I am trying to set up a Tesla K40 environment for Deep Learning. The server that I am working on have one x16 PCIE slot. I am using a riser cable to connect the GPU to the PCIE slot.
The problem is that the GPU is only getting detected at certain times. The connection is not stable.
When I do lspci | grep -i nvidia, if the GPU is shown, once I restart the server it will not be detecting anymore. Further trials with lspci | grep -i nvidia, after many reboots and changing riser cables and power cables, mostly won’t work.
The riser cable works fine for all other Quadro GPU’s that I tested out.
I checked/enabled the 4G setting in BIOS. Still the GPU does not get detected always.
I am using a Cooler Master 750G2 to power the GPU using both the 8 and the 6 pin connectors. There is enough power for the GPU and I don’t think that it is a power related issue.
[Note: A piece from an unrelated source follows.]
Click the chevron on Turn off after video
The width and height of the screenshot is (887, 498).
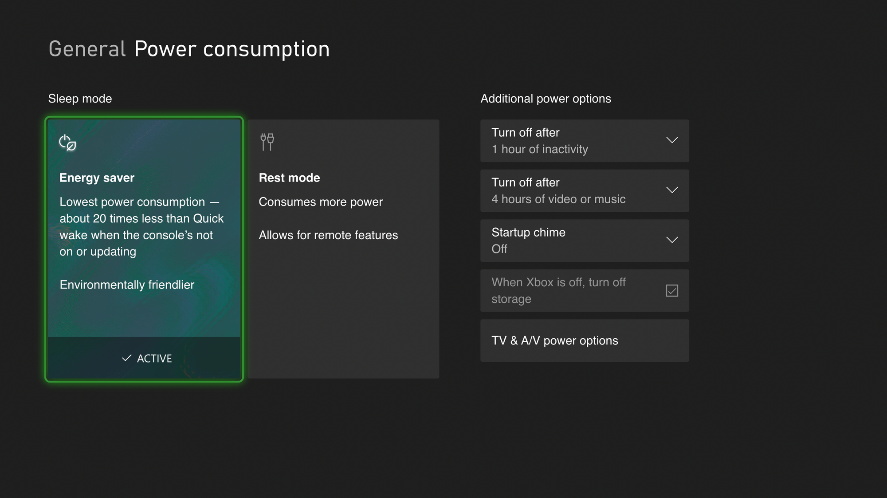tap(672, 190)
I drive the server with another PSU entirely.
My initial doubts are these:
Riser cable damaged ?
My Guess: NO. The cables work fine with other Quadro Cards.
PCI Gen 3 ?
My understanding: Server’s PCIe x16 is definitely PCI Gen 3. I doubt whether the riser cable has a part to do with this.
Way to make sure GPU gets enough power ?
I do not know how to test whether the GPU gets enough juice. Any help in this regard will be appreciated.
Is there anything that I am missing out ? Could you guys shed some light ?
Is it a K40m or a K40c? Meaning, does the K40 have a fan on it (K40c) or not (K40m)?
If it is a K40m (no fan) then the GPU may be overheating.
In either case, the link may be attempting to train at PCIE Gen3, and the riser cable may not be supporting that data rate. If your other Quadro cards happen to be training at Gen2 or Gen1 speeds, the cable may be OK for that but not for Gen3 speeds.
Thank You for the quick reply !
It is an active version and the GPU is in an open space, 70F always.
I agree with you on the cable, I surely suspect that. Do you personally use/know any riser cables that can support Tesla’s ?
I have never used such a riser cable, but I have seen reports of riser cables causing unreliable operation with GPUs, including the K40 in particular.
(1) High-speed interconnects, such as PCIe gen 3, tend to suffer from signal integrity issues as physical connections get longer. Also, cables can act as antennas picking up electrical noise from electro-magnetic emitters. So you would want your cable (a) as short as possible (b) routed as straight as possible © shielded if possible
(2) PCIe devices, by design and in compliance with the PCIe specification, draw up to 75 watts through the PCIe slot, and it is possible that a riser cable interferes with that. There are so-called “powered” riser cables designed to address that, you may want to research that (I have no practical experience and don’t know whether powered riser cables actually provide an advantage).
(3) There are enthusiasts that build jury-rigged PC with many GPUs, for the mining of crypto coins for example. You may be able to get good advice from people with practical experience on forums frequented by that crowd (sorry, I wouldn’t know what they are).
Thank You @njuffa. I would definitely check those out.